Western Short Story
The Horse Thieves
Roy V. Gaston

Western Short Story

I’d ridden through this area before, and knew where a shaded little pool in a freshwater creek was hidden a mile or so away. The trees and shrub bushes along the river’s edge weren’t big and didn’t offer a lot of cover or shade, but it was the best I’d get out here in this barren country. The vigilant Comanche stayed away for a couple days after the stampede but had returned. I’d come within shouting distance of them and they’d still shown no outward display of hostility. Since they’d had plenty of chances to take my hair and hadn’t, I’d decided to take a bath. I watered my horses good, laid my things out right, and jumped in.
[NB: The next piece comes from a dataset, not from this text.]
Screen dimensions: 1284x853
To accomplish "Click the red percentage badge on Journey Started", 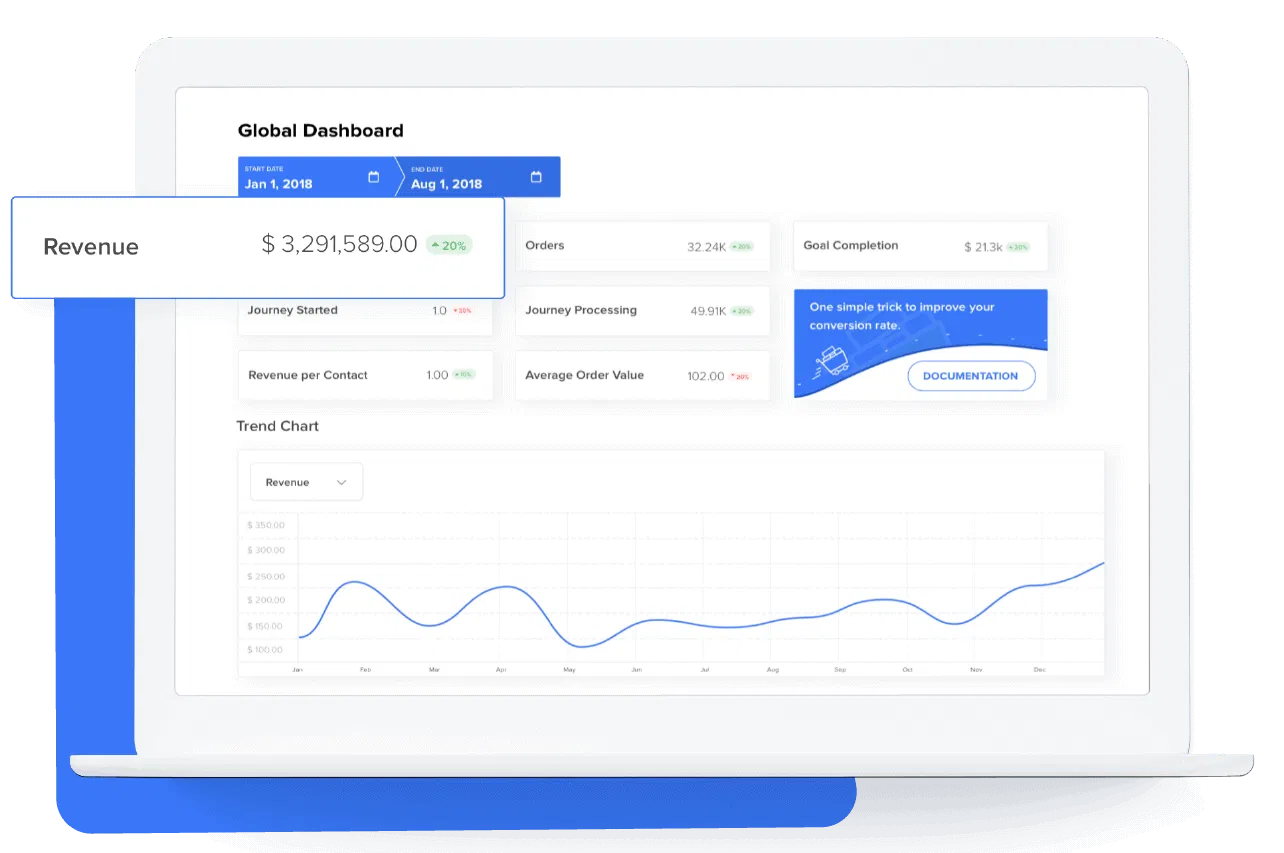I will coord(462,311).
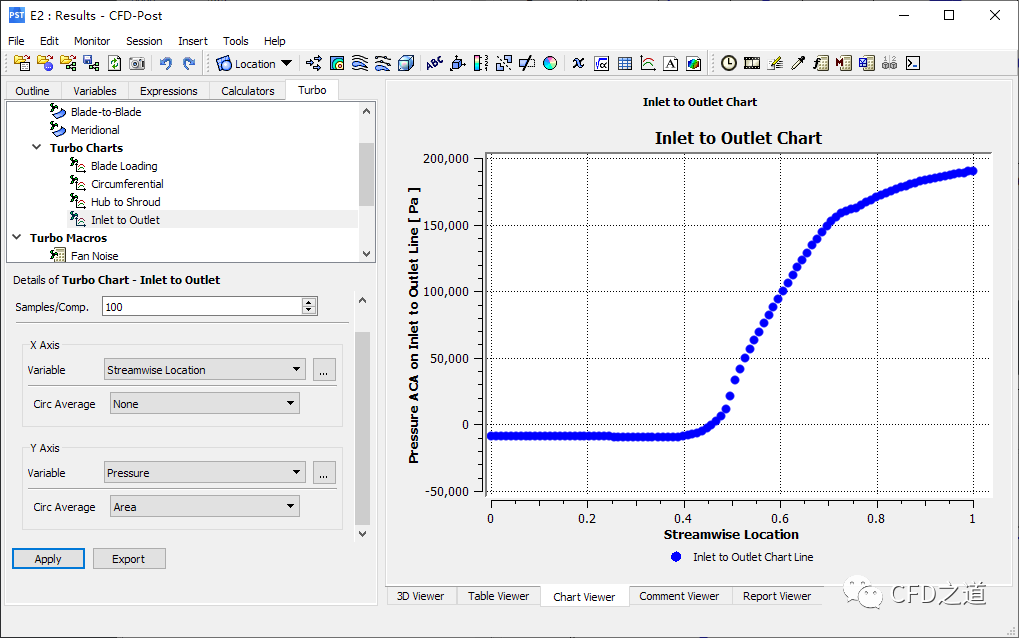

Two hours later I was stretched out on my horse blanket, sunning my nethers, dozing and daydreaming the day away. I was pondering my future when I heard the men walking toward me.

“Sorry mister, but we’re gonna have to take that fine horse of yours,” a voice said a second after I heard the bushes break. I jumped up, armed only with the muslin towel in my hands.

Two men had emerged from the dense brush and rocks fifty feet away. They were walking along the stream towards me with guns drawn. Behind them I could see four or five more coming down the high gravelly bank. Further back on the rim I saw a man holding some horses.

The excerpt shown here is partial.